Future sales of our common stock
may depress our share price.
The market price of our common stock
could decline as a result of sales of substantial amounts of our shares in the public market, or the perception that these
sales could occur. In addition, these factors could make it more difficult for us to raise funds through future offerings of
equity. There were 8,600,000 shares of common stock registered for resale to the public by certain of our current
shareholders pursuant to our Form S-1 Registration Statement declared effective by the Securities and Exchange Commission
(“SEC”) on December 31, 2009. All of the shares of common stock registered for resale pursuant to such
registration statement are freely transferable without restriction or further registration under the Securities Act, except
for any shares sold by our “affiliates,” as defined in Rule 144 of the Securities Act. At December 31, 2013, the
Company had 606,680 common shares that are unrestricted securities and freely-tradeable. The remaining 9,873,720 issued and
outstanding shares of our common stock are “restricted securities” as defined in Rule 144. These shares may be
sold in the future without registration under the Securities Act to the extent permitted by Rule 144 or other exemptions
under the Securities Act. We have also registered, on a Form S-8 registration statement, 1,400,000 shares of common stock
which may be sold upon the exercise of options that may be granted under the VIASPACE Green Energy Inc. 2009 Stock Incentive
Plan. There are no stock options issued and outstanding at December 31, 2013. If future options are granted and
later exercised and resold under this registration statement, such sales could have a further depressing effect on the share
price of our common stock.
Changs, LLC controls a majority of
our common stock, decreasing your influence on shareholder decisions.

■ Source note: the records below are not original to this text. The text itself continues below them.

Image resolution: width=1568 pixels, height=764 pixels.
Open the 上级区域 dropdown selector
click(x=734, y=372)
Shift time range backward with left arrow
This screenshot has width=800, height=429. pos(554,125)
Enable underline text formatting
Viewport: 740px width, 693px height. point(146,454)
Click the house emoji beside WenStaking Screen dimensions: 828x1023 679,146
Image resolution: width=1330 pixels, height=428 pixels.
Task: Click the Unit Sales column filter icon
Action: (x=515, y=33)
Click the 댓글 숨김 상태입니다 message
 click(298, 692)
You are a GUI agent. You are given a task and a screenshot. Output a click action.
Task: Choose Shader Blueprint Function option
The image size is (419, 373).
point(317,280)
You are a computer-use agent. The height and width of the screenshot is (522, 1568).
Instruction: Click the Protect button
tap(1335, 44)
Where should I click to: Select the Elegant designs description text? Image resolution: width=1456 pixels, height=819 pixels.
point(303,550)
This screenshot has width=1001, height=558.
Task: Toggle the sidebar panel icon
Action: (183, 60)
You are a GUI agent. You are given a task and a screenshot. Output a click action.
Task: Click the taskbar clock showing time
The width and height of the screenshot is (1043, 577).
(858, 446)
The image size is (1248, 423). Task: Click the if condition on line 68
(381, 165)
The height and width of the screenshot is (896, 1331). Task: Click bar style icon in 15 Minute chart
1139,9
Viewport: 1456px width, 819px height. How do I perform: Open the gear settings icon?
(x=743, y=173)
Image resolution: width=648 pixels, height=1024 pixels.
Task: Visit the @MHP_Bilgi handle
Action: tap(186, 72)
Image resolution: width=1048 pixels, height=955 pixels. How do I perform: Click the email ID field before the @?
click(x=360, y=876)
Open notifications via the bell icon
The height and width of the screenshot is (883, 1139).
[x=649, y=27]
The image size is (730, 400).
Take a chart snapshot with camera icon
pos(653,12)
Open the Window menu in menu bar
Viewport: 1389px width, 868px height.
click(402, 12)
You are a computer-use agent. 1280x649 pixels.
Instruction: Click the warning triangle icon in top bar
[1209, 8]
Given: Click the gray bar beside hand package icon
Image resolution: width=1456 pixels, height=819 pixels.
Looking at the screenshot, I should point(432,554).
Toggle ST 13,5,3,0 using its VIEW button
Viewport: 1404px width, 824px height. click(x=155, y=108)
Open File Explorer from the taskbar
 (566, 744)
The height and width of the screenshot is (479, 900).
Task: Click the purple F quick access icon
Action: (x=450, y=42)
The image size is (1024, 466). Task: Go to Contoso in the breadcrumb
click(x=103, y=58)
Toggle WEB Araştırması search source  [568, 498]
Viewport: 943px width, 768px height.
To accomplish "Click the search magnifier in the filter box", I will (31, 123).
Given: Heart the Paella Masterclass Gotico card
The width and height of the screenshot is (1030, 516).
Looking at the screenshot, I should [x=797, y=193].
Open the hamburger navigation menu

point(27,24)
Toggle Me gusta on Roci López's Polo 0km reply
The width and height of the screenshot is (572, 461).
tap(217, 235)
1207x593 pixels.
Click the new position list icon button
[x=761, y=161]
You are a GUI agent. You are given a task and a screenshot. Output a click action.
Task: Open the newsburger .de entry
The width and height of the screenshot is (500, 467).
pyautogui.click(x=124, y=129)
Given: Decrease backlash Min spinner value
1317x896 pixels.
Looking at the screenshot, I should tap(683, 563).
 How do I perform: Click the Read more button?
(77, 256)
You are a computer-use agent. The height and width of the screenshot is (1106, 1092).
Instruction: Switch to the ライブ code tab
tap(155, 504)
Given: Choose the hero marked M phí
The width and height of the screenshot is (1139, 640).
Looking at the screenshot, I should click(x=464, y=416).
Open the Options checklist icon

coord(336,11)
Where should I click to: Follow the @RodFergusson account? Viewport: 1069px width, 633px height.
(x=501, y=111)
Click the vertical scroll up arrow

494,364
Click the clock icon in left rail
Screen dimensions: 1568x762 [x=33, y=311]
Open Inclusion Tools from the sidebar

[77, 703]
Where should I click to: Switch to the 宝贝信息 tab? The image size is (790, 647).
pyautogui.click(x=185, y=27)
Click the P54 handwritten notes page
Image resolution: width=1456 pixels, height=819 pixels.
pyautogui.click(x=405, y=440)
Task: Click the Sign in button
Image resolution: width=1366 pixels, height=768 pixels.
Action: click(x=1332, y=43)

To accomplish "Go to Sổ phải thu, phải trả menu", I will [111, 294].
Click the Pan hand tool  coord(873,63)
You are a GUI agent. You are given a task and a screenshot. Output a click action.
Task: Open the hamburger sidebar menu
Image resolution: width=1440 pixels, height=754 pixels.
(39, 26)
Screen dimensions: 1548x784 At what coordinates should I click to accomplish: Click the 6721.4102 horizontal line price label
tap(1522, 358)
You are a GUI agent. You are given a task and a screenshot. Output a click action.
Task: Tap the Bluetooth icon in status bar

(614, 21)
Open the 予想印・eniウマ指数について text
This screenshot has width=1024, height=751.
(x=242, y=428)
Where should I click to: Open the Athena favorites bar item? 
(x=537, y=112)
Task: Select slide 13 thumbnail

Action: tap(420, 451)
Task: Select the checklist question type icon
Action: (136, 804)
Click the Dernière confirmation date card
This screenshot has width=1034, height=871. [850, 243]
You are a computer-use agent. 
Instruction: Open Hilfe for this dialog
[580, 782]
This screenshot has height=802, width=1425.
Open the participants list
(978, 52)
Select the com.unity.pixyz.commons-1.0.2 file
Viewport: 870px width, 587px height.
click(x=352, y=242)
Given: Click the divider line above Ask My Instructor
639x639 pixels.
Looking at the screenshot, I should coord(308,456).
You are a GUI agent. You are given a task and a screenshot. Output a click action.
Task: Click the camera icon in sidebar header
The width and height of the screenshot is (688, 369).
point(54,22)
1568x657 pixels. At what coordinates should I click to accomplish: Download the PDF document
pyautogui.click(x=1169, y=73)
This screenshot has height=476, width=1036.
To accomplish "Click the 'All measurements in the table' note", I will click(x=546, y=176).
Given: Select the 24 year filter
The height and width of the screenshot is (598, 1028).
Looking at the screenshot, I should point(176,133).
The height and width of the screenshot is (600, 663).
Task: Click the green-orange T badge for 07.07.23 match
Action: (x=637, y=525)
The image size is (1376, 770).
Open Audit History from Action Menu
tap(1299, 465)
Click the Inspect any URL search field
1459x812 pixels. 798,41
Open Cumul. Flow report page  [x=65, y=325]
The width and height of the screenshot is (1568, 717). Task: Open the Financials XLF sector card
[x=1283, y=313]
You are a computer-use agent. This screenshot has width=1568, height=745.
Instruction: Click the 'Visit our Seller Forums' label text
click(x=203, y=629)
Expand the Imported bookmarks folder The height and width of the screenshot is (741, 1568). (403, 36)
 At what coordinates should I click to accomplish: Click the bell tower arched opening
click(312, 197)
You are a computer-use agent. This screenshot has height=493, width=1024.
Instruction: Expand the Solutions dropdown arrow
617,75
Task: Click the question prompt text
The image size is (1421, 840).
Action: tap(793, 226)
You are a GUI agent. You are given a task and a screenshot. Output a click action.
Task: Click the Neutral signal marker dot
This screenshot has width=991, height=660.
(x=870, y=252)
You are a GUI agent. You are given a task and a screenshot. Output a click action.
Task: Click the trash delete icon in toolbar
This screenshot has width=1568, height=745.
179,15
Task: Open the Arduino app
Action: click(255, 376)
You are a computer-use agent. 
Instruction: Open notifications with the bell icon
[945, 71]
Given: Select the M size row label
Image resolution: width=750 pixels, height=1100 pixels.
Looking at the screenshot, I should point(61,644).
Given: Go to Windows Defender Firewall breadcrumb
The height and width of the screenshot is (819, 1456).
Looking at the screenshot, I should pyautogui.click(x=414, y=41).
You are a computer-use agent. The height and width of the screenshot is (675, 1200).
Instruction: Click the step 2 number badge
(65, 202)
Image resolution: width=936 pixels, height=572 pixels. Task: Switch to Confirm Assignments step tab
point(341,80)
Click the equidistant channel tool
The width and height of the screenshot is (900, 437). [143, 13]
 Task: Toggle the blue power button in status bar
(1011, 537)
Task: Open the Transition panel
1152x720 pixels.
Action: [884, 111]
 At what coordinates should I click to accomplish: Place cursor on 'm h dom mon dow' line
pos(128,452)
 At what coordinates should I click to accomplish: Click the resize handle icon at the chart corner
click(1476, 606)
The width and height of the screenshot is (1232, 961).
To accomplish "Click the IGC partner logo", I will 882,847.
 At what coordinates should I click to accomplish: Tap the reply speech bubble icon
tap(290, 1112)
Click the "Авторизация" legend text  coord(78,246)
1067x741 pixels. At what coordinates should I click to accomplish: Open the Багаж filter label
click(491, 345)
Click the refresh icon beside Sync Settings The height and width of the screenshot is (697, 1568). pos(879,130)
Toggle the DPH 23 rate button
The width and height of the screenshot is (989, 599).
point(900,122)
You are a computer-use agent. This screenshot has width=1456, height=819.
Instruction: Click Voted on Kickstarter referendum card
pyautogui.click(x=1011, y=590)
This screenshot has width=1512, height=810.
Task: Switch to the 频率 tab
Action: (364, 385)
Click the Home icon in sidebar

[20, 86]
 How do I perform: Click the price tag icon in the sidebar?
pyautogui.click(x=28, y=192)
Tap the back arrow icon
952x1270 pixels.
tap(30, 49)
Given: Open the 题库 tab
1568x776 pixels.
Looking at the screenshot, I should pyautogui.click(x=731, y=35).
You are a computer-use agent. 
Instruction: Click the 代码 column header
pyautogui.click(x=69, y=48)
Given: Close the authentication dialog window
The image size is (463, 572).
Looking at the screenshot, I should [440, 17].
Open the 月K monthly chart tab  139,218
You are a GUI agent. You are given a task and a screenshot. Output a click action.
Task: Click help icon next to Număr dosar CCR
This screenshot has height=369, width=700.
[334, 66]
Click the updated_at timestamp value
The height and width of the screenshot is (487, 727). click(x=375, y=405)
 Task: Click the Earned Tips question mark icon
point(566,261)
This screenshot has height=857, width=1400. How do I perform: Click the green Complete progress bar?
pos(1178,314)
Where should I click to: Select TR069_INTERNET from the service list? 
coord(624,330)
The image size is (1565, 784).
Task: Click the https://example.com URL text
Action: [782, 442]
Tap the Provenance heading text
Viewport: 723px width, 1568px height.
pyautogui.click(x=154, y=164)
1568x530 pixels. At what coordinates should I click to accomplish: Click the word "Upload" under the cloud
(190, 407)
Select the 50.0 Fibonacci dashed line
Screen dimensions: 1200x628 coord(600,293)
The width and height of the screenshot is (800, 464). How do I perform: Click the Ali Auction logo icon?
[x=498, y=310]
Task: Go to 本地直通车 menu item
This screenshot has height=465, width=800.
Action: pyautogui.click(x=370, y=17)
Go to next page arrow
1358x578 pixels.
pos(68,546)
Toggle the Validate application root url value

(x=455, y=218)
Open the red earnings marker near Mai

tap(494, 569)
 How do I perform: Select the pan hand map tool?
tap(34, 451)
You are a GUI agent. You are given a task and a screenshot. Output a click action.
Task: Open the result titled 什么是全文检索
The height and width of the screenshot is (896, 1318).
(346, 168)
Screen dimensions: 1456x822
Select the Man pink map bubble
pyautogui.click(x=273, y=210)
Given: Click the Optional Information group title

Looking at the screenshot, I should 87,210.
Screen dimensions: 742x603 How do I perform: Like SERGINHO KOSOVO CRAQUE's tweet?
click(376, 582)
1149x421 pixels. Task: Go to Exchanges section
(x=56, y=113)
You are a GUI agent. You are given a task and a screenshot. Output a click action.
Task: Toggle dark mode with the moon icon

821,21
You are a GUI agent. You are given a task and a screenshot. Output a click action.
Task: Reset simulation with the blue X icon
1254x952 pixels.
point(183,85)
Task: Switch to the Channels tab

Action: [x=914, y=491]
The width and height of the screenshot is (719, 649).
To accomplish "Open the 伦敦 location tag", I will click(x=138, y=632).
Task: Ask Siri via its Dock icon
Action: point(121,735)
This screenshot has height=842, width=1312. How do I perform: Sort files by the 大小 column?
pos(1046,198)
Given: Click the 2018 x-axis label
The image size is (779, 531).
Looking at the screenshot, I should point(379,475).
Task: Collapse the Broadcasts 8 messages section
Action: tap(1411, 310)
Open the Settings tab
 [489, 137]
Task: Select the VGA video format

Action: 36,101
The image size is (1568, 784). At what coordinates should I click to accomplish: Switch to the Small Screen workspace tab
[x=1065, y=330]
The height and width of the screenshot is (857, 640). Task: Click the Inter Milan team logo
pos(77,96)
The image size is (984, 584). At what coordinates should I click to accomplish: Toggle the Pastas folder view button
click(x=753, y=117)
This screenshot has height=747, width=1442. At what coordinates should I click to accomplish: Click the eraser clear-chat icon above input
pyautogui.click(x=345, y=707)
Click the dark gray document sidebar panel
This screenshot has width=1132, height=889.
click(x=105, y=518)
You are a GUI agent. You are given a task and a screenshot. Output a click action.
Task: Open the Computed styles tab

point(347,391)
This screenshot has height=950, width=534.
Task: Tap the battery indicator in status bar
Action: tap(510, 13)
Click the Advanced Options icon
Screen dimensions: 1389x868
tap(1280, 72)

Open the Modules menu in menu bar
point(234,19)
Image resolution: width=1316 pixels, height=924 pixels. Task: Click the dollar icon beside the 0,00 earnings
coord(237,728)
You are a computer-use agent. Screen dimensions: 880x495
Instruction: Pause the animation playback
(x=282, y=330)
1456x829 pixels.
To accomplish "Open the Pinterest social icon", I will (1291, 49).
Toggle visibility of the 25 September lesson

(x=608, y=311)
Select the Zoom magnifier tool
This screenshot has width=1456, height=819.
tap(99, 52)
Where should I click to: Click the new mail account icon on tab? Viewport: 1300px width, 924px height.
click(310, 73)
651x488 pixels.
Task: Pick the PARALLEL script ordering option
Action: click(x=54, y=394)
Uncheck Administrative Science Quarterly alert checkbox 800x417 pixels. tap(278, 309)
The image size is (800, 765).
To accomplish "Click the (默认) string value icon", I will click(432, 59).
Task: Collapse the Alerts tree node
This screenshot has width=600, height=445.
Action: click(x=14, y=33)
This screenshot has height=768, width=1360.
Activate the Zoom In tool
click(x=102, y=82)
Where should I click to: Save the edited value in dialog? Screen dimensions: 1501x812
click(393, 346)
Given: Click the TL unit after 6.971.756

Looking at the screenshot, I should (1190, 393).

Our major shareholder is Changs, LLC, a
limited liability company controlled by our president Sung Hsien Chang, which held 8,384,320 shares of common stock at December
31, 2013, or approximately 80% of our outstanding shares of common stock. A party related to our president Sung Hsien
Chang owns 400,000 shares of common stock. This concentration of ownership and voting power may also discourage, delay
or prevent a change in control of our company, which could deprive our shareholders of an opportunity to receive a premium for
their shares as part of a sale of our company and might reduce the price of our common stock. These actions may be taken even if
they are opposed by our other shareholders, including those who purchase shares in the Company. See “Principal Shareholders.”